• DATA EXTRACT:
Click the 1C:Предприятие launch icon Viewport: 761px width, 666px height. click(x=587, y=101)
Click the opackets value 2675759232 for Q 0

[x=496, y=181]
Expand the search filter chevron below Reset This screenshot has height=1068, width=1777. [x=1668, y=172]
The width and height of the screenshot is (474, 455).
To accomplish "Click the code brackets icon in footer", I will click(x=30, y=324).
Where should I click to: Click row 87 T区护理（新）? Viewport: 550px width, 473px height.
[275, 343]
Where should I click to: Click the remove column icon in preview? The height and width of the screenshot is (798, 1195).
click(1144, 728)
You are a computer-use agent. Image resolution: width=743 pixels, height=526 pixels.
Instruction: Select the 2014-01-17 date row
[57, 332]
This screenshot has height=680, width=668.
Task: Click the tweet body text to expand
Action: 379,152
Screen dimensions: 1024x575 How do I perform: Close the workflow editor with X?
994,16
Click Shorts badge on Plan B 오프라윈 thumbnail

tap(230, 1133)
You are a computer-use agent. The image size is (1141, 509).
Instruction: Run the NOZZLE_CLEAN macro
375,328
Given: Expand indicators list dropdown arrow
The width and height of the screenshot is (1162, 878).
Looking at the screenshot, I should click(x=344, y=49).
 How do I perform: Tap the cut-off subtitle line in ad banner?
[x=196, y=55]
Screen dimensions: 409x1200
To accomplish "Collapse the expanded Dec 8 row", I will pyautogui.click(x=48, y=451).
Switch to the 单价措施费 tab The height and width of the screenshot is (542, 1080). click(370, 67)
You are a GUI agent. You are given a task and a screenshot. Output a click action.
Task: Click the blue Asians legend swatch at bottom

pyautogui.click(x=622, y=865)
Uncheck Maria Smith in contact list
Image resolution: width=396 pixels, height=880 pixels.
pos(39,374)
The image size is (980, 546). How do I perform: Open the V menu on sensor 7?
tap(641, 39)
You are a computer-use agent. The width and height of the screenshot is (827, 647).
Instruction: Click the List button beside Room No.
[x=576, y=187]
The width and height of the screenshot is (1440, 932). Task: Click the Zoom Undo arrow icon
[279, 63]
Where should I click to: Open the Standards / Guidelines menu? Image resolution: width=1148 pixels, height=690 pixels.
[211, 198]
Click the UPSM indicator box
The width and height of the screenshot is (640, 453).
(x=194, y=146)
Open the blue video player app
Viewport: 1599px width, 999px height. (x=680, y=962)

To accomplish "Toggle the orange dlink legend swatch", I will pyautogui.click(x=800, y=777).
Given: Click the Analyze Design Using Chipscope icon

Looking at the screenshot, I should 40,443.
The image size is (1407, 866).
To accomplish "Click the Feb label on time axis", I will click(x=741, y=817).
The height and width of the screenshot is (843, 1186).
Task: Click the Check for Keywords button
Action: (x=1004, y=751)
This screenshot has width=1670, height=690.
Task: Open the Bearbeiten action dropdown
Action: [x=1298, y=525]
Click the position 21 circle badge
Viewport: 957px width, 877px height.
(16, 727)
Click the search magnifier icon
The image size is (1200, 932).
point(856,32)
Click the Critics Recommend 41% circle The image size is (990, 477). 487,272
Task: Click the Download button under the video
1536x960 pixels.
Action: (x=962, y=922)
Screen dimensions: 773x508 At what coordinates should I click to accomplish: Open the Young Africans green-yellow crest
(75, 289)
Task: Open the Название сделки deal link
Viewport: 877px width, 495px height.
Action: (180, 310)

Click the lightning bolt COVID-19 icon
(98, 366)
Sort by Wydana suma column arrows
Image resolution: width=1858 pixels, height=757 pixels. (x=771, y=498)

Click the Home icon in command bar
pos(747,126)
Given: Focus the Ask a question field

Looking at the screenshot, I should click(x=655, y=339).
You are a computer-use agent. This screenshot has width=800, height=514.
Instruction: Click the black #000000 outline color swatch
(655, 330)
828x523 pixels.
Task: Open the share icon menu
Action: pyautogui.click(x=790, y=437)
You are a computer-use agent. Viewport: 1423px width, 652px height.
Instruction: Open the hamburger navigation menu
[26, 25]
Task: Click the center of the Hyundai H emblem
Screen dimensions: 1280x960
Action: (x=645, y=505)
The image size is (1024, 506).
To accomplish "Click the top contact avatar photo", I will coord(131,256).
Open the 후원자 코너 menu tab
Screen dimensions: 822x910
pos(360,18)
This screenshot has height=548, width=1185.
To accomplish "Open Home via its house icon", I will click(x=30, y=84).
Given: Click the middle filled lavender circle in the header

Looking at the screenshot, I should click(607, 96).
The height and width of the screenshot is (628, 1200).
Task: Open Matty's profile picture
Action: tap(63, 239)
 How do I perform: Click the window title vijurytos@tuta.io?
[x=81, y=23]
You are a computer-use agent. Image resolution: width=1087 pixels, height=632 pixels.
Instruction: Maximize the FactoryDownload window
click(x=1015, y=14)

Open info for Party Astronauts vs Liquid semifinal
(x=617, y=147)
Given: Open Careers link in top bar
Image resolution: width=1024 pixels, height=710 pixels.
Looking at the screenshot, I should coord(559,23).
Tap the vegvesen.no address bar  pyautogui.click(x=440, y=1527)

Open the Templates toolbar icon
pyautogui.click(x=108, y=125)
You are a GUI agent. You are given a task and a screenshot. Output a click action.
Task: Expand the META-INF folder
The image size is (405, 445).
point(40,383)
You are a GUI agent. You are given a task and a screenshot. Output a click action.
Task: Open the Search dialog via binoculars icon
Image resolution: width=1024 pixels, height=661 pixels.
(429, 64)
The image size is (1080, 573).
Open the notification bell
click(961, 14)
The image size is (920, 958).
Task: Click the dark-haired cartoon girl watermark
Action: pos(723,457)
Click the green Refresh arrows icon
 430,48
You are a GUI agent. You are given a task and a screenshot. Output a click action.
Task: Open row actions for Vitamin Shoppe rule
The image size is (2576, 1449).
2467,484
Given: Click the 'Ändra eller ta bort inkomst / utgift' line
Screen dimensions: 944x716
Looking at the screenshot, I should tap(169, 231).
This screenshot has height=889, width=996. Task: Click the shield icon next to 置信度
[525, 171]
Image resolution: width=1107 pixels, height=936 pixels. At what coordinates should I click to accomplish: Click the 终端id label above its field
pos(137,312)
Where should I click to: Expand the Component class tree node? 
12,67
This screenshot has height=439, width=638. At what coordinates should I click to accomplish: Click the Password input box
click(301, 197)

• WHAT IS BEING ASKED: All lines in the entries above that include "computer" should be found and copied.

• SOLUTION FOR THIS EXERCISE:
You are a computer-use agent. Image resolution: width=743 pixels, height=526 pixels.
You are a computer-use agent. The image size is (1141, 509).
You are a computer-use agent. The width and height of the screenshot is (827, 647).
You are a computer-use agent. This screenshot has width=800, height=514.
You are a computer-use agent. Viewport: 1423px width, 652px height.
You are a computer-use agent. Image resolution: width=1087 pixels, height=632 pixels.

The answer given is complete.